Jeff EzearnOne particular intriguing situation that sets FLT for n=3 (as in the pythagorean case n=2) from the higher cases is an old result of Perrin from the late 19th century, that a single solution to that (cubic) fermat curve implies an infinity of other (coprime) solutions.

This reinforces the reason why the heuristic must “turn in” an infinite number of solutions for the cubic case, since (implicitly) it assumes that there’s at least one solution (i.e. some a, b and a+b being simultaneously cubic integers). In that respect (juxtaposed with Perrin’s result), the heuristic is accurate!

5 October, 2012 at 7:08 am

Jeff EzearnAargh, on coming back to read I just realised that I should have said

“… (implicitly) assumes that there’s at least one PROBABLE solution…”

I had written in haste and perhaps I may give further thoughts. One may want to contrast and compare the heuristic for FLT n=3 and n>3 with Perrin’s and Falting’s theorem. i.e.

Theorem (Perrin): If Fermat curve for n=3 has one solution, then there are infinitely many (coprime) solutions

Theorem (after Falting’s): If Fermat curve for n>3 has at least one solution, then there can only be finitely many solutions.

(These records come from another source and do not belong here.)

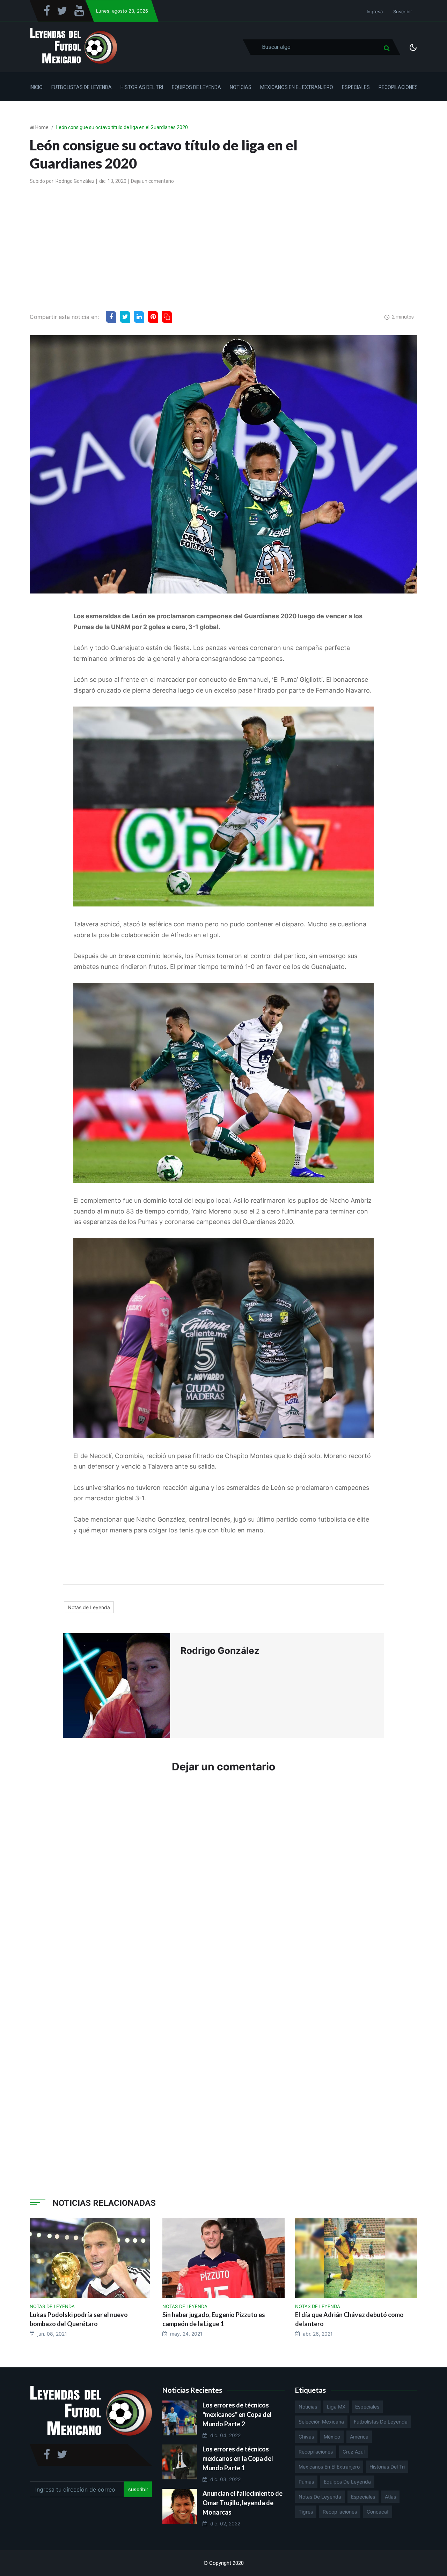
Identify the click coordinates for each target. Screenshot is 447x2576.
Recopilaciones (398, 87)
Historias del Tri (141, 87)
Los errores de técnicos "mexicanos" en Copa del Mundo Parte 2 (237, 2414)
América (359, 2437)
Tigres (306, 2512)
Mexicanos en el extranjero (329, 2467)
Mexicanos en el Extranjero (296, 87)
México (332, 2437)
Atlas (390, 2497)
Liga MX (336, 2407)
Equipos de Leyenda (196, 87)
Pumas (306, 2482)
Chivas (306, 2437)
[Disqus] (223, 1884)
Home (42, 127)
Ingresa (375, 11)
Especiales (356, 87)
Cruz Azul (354, 2452)
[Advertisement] (223, 250)
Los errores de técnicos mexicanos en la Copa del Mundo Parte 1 (238, 2458)
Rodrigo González (75, 181)
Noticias (240, 87)
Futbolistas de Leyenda (81, 87)
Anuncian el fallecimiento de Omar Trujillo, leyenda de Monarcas (243, 2502)
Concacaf (378, 2512)
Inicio (36, 87)
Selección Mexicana (321, 2422)
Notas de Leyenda (89, 1607)
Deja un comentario (152, 181)
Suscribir (402, 11)
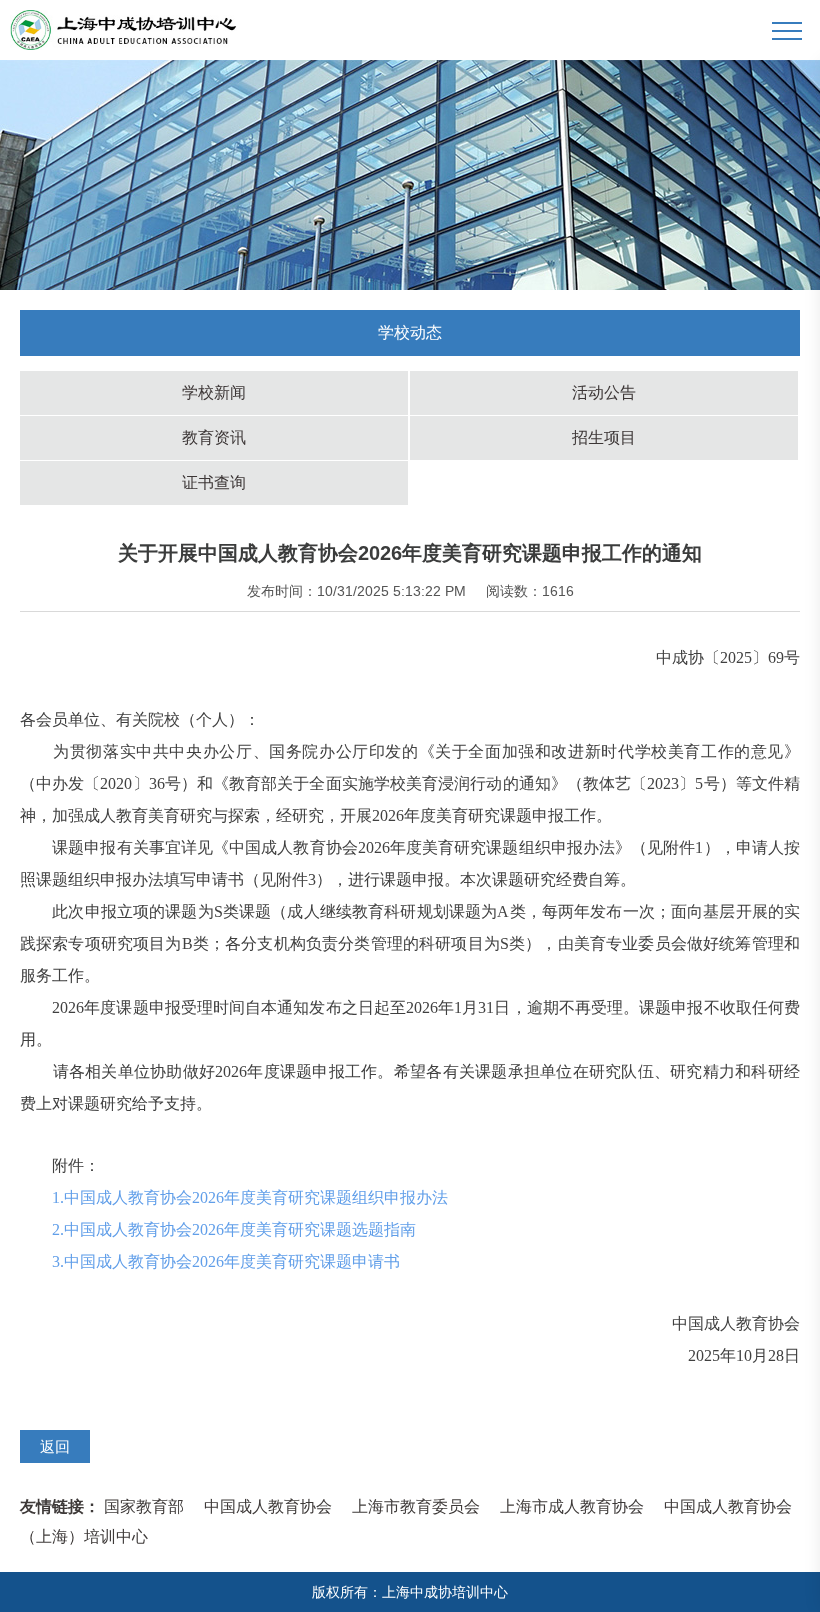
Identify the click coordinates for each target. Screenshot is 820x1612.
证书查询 (214, 482)
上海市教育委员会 (416, 1506)
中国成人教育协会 (268, 1506)
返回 (55, 1446)
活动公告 (604, 392)
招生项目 (604, 437)
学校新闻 (214, 392)
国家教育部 (144, 1506)
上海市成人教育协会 (572, 1506)
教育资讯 (214, 437)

Under these two DEFINITE results, an “accurate” heuristic should run as:

Heuristic (FLT n=3): If FLT n=3, has at least one PROBABLE counterexample (say some a, b and a+b being simultaneously cubic integers with an assumed non-zero probability), then there must be PROBABLY infinitely many other counterexamples.

Heuristic (FLT n>3): If FLT n>3 has at least one PROBABLE counterexample, then there can be PROBABLY only finitely many other counter

7 October, 2012 at 1:30 am

News on the ABC conjecture | MathBlog[…] that I have found two blog posts discussing it, one from Terrence Tao the other from the blog Quomodocumque, and just mentioning Terrence Tao, always seems to put some […]

12 October, 2012 at 7:57 am

MartinNew amazing prime numbers spiral: http://www.youtube.com/watch?v=Dfar_AZub4Y

12 October, 2012 at 3:16 pm

James TomsonBeal Fermat and Pythagora’s Triplets http://www.coolissues.com/mathematics/BealFermatPythagorasTriplets.htm

14 October, 2012 at 5:43 pm

The Chowla conjecture and the Sarnak conjecture « What’s new[…] the amount that an analogous random sum would provide; cf. the probabilistic heuristic discussed in this recent blog post. There are a number of ways to make this heuristic precise. One of these is the following old […]

24 February, 2013 at 2:07 pm

John SalazarWhat’s the current status of Mochizuki’s proof? Does it look like it will fly or have gaps been found that cannot be patched?

12 June, 2013 at 6:08 am

AnonymousFor a list of all known abc triples with quality > 1.4 see:

http://www.math.leidenuniv.nl/~desmit/abc/index.php?set=2

23 April, 2015 at 8:56 am

observerProgress: https://www.maths.nottingham.ac.uk/personal/ibf/symcor.conf.html. What would be the consequences of a person of his pedigree to be wrong?

7 September, 2015 at 1:34 pm

Optimus PrimeWould be interested to see a Terry Tao update post on this theory given this post is from 2012 and the theory is still rumbling on.

29 November, 2015 at 11:21 am

ABC conjecture | fragments[…] A probabilistic heuristic justification for the ABC conjecture can be found at this blog post. […]

8 March, 2016 at 3:25 am

AnonymousIs there any classification of Diophantine equations which (at least in principle) can be solved by an effective version of the ABC conjecture?